A meno di 24 ore dall’addio al Carroccio, duro affondo di Roberto Vannacci contro Matteo Salvini. Dalla zona Arrivi dell’aeroporto Marconi di Bologna, l’ex generale, già vicesegretario della Lega e fondatore di Futuro Nazionale, accusa apertamente il leader del Carroccio di aver tradito le proprie promesse politiche. «Il traditore è Salvini», dichiara Vannacci in parole raccolte da Repubblica, puntando il dito in particolare sul sostegno alle armi all’Ucraina e sulla legge Fornero.

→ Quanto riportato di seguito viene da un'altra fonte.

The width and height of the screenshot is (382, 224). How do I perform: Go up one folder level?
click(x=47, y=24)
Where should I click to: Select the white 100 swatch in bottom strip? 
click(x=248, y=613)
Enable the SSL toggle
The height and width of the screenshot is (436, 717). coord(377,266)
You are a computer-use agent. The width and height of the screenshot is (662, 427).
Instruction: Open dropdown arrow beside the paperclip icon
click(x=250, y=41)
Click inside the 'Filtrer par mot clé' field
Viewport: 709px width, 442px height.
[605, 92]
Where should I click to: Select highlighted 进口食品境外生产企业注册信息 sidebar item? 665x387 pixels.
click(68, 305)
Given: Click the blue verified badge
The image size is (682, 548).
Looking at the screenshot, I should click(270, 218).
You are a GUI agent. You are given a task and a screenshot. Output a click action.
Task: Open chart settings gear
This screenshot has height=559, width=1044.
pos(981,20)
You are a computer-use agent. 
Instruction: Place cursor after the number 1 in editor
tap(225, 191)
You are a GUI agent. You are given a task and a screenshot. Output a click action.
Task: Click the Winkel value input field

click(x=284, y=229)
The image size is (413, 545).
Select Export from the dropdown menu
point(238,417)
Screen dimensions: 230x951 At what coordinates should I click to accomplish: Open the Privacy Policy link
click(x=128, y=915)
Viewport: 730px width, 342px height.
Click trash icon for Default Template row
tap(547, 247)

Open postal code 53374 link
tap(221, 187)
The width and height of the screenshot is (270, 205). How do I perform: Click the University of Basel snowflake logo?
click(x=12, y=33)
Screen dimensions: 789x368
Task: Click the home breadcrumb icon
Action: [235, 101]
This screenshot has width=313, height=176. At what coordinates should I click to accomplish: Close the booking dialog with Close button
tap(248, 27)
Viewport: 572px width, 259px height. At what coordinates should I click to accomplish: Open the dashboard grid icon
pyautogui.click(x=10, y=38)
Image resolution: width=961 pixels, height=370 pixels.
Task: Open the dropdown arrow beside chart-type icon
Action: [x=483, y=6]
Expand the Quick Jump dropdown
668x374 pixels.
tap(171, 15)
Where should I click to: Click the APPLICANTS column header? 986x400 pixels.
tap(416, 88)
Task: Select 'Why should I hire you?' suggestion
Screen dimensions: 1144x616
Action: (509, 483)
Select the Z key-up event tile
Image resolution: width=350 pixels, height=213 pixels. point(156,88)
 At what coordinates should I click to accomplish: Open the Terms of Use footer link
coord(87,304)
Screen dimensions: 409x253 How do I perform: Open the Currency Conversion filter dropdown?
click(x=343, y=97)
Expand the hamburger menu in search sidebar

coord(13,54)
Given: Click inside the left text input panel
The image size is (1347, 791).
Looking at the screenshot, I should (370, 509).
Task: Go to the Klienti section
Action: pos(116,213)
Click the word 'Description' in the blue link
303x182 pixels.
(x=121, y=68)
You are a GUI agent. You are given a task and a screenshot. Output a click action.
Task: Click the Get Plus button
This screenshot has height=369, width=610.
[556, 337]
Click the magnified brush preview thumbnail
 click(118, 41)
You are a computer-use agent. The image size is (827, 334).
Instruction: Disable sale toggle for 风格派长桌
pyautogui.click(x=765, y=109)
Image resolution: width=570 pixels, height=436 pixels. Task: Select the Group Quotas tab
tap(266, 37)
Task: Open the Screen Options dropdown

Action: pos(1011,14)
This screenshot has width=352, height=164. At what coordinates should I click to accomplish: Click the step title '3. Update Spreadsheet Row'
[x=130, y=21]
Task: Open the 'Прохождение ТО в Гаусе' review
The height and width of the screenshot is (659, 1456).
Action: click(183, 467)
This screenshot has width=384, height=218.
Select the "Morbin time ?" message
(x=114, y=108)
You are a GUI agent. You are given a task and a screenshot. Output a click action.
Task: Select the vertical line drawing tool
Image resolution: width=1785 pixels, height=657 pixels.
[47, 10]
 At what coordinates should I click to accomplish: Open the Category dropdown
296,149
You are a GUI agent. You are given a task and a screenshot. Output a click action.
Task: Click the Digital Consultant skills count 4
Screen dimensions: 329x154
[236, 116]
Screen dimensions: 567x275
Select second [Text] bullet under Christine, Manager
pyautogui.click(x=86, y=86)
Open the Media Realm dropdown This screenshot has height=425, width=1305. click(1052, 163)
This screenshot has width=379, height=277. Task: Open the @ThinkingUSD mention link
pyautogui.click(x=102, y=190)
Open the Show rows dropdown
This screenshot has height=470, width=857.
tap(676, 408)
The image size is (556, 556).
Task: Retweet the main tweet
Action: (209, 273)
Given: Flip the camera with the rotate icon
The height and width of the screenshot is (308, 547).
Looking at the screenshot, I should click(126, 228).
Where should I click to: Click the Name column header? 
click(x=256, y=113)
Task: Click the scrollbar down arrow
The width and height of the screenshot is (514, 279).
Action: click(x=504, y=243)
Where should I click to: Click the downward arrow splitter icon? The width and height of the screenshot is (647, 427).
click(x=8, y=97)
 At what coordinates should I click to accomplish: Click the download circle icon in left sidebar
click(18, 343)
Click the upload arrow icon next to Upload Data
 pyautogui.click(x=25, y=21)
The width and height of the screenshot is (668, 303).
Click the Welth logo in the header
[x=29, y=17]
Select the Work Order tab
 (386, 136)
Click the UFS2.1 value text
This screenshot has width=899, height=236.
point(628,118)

«I miei princìpi e i miei valori rimangono fissi – afferma – non rinuncio alla mia identità per un compromesso o un inciucio». E rivendica la propria collocazione politica: «La mia è una destra vera, forte. Vera, non nera».

L’attacco alla Lega

Respinte al mittente le accuse di slealtà. «Io sleale? È Matteo Salvini, o meglio il partito nel quale ero, che continua a promuovere determinate idee e poi, quando si tratta di votarle, va in un’altra direzione». Secondo Vannacci, Salvini avrebbe rinnegato una delle battaglie storiche della Lega: «Per anni ha detto che la legge Fornero andava demolita, poi china il capo in una coalizione che invece la promuove e la conferma». «È Salvini che ha tradito le promesse», conclude.

La «remigrazione»

Cresce intanto l’attesa per l’intervento di Vannacci a Modena, dove parlerà di remigrazione, uno dei temi centrali della sua proposta politica. L’incontro si terrà in un albergo alla periferia della città emiliana davanti a 350 sostenitori, a fronte di oltre 3 mila richieste di partecipazione. Prima del discorso è prevista una breve conferenza stampa.

Il primo sondaggio

Commentando un recente sondaggio, Vannacci minimizza ma rivendica il dato: «Non faccio analisi elettorale, ma vedere qualcosa che ancora non esiste al 4,2% non è male come rampa di lancio. Significa che c’è chi apprezza i valori del mio partito, così come li ho indicati nel manifesto».

Sull’addio alla Lega ribadisce: «Non resto in un partito che tradisce la mia identità». E usa una metafora: «Non ho preso nessun taxi. Evidentemente il taxi ha cambiato direzione. Io sono sceso e proseguo a piedi, con zaino, bussola e cartina».